### Exercise prompt
Begin at the line that has "Task: Show Todas category" and stop after the line that has "Action: pos(18,96)", then write those lines again with "category" replaced by "tab" and everything else unchanged. Leave the pictures out of the answer.

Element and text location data
+++++

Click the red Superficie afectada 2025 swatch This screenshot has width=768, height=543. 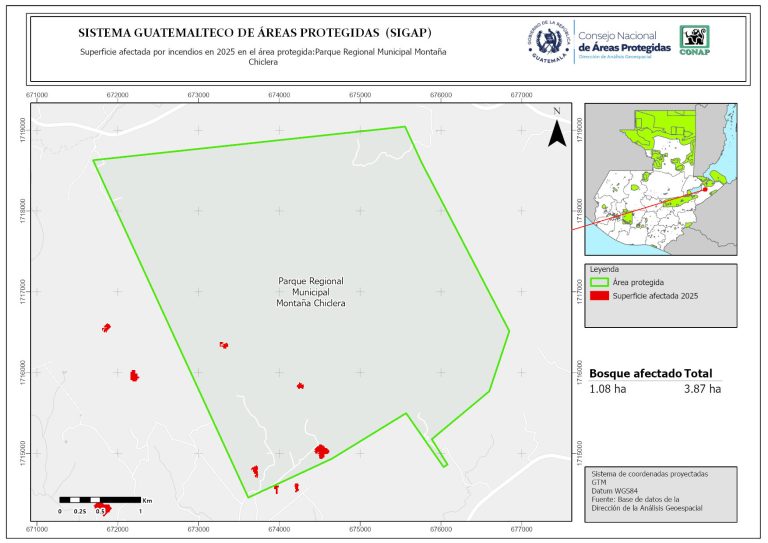point(600,296)
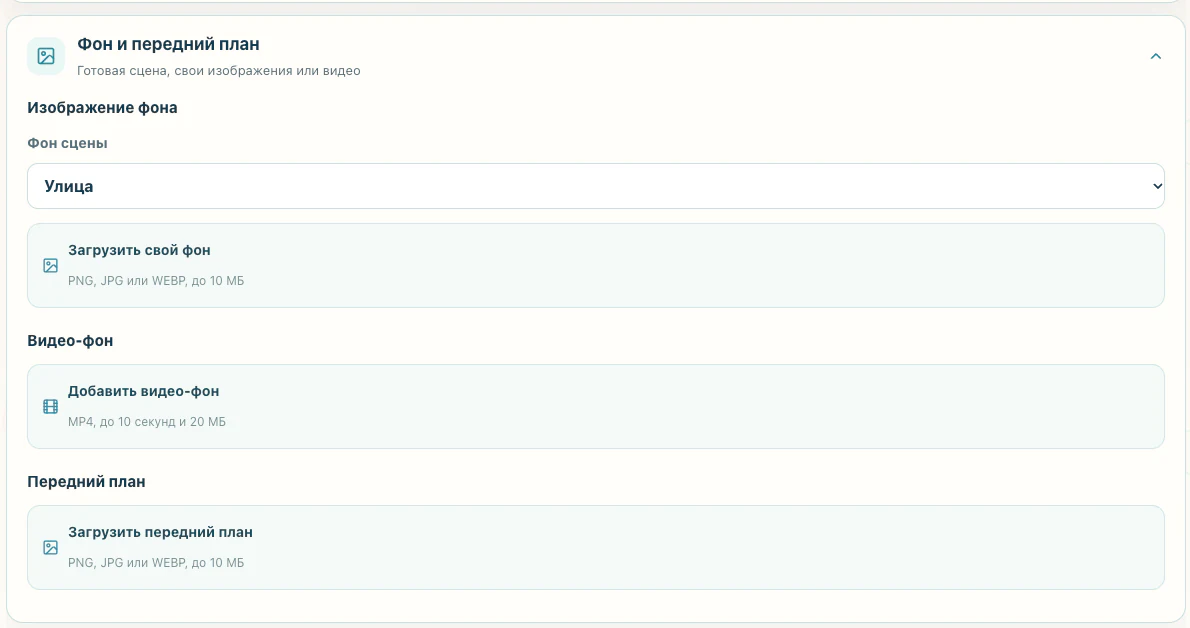This screenshot has width=1190, height=628.
Task: Click the picture icon in 'Загрузить передний план'
Action: [x=51, y=548]
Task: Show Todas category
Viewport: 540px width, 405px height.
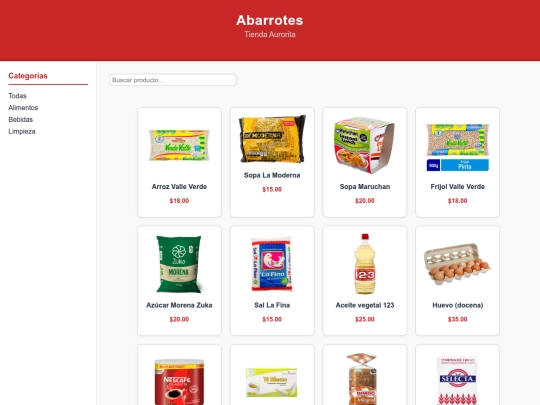Action: pos(18,96)
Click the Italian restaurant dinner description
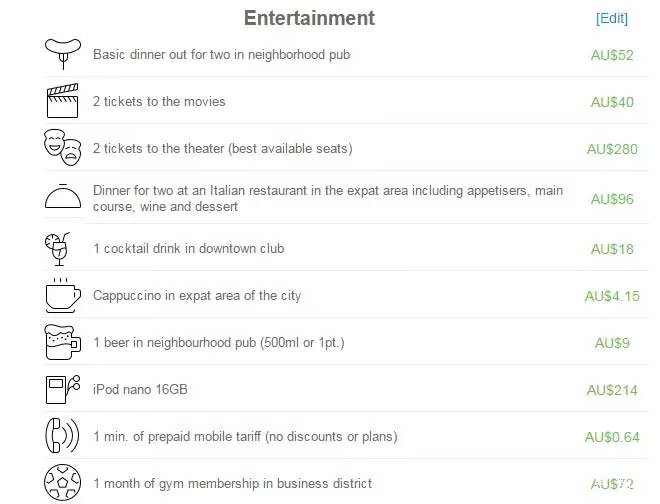This screenshot has width=660, height=504. [328, 198]
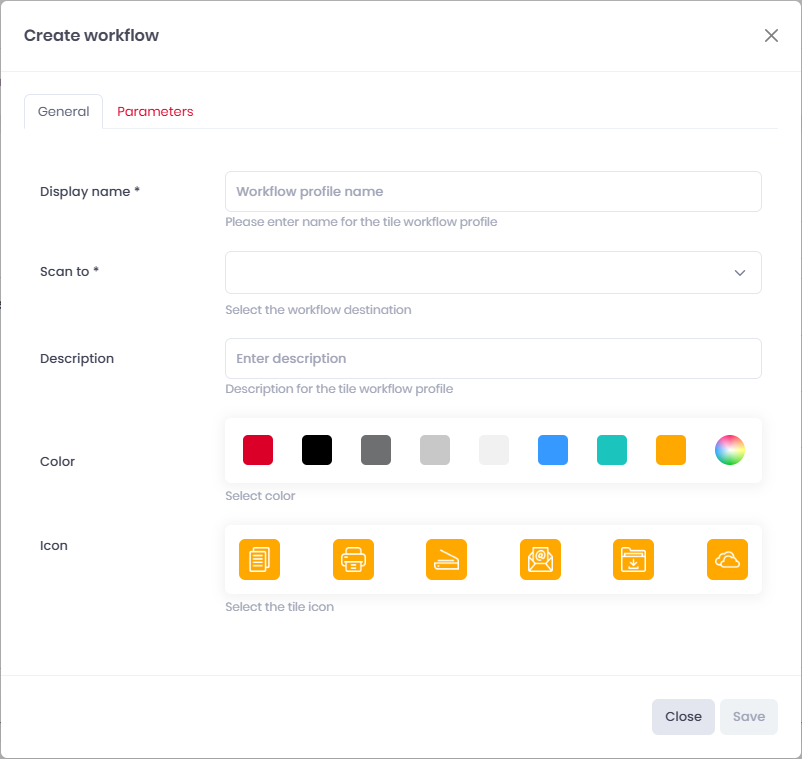Close dialog with the X icon
This screenshot has width=802, height=759.
(x=771, y=35)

+++++

### Answer to this exercise
Task: Show Todas tab
Viewport: 540px width, 405px height.
Action: pos(18,96)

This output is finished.